A few things here. First, humans are inherently social creatures. Social input is one of the most integrally important elements in how we function, in how we are conscious, and so on. So even being on a deserted island is social; it is the absence of society and has profound ramifications on how this individual will live his life, construct his identity and reality, and so on.
Next, this goes back to what I was saying before, and this argument is two-tiered, so I will address the tiers in order. a) If the schizophrenia category is socially constructed, then someone can't be "schizophrenic," per se, on a deserted island. If schizophrenia is a category produced for a certain social context, then the process of "being schizophrenic," in both the social and the phenomenological senses, is related integrally to the social conditions that are brought to bear on the person by virtue of their diagnosis and is not, then, merely a disease process.
They can, however, have marked deviations from the norm in their brains, which may potentially be measured in the future (this is a claim I am not critical of).
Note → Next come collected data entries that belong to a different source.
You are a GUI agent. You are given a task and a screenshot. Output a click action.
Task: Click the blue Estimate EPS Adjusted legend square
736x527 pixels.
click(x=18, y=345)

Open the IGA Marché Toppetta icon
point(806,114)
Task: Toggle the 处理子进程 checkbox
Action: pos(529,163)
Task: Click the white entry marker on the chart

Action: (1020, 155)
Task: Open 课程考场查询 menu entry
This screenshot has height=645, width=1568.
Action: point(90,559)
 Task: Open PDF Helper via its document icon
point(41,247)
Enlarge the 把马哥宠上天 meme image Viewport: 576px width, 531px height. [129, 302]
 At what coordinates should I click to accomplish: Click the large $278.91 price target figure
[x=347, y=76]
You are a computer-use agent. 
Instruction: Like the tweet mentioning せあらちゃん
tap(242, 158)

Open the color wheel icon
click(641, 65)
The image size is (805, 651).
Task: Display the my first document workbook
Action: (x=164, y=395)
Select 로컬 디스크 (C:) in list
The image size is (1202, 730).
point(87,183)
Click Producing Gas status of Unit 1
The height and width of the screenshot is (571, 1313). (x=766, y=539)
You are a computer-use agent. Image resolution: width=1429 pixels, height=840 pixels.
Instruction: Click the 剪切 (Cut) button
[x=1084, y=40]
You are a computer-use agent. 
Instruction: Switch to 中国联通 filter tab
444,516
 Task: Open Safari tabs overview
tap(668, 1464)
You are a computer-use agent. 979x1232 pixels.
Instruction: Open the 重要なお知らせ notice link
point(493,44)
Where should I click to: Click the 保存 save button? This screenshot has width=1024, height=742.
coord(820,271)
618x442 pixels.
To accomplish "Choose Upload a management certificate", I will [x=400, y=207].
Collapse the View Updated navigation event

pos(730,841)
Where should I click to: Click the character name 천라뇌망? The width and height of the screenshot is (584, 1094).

Which brings one to the next point. b) Mental illness does not simply come about "by itself" or as a fluke accident of development (though it may in some cases; see below). Cortisol, testosterone, estrogen, dopamine, serotonin, and so on, have roles critical in modulating our social behavior. Studies bear out the contention that they are themselves modulated by social input. How remarkable it must be that we are fine-tuned to our environment.
The argument made, then, is that mental illness is a "spiraling out of control" of these feedback circuits with environment, though I contend that this is not necessarily the case, that life is difficult, can be oppressive, and can cause someone to become transiently dysfunctional (with the correlates in consciousness of distress) or even chronically so. In some cases, however, we must say that there may be inherent developmental abnormalities in some individuals, that feedback systems are inherently disrupted by virtue of deleterious mutation. But the problem is that psychiatry not only lumps together multiple disease processes into unitary categories in which they do not fit, but that it does not even make the theoretical attempt to tease apart inherent problems with development from "personal" problems. The problem is that it makes psychological suffering seem as if it came about from nowhere, from biology alone, from the individual, without account to circumstances; the DSM says very little about circumstance that is meaningful to a human reader. Yes, it is my contention that even psychoses can be induced, in normal people, by profoundly distressing situations, and I have seen this firsthand. But let us also not forget that we are constructing a false dichotomy here, that aberrant development may be amenable to social conditions in certain cases, and that normal development may necessarily result in chronic mental illness by virtue of a person's inherent inability to find their niche.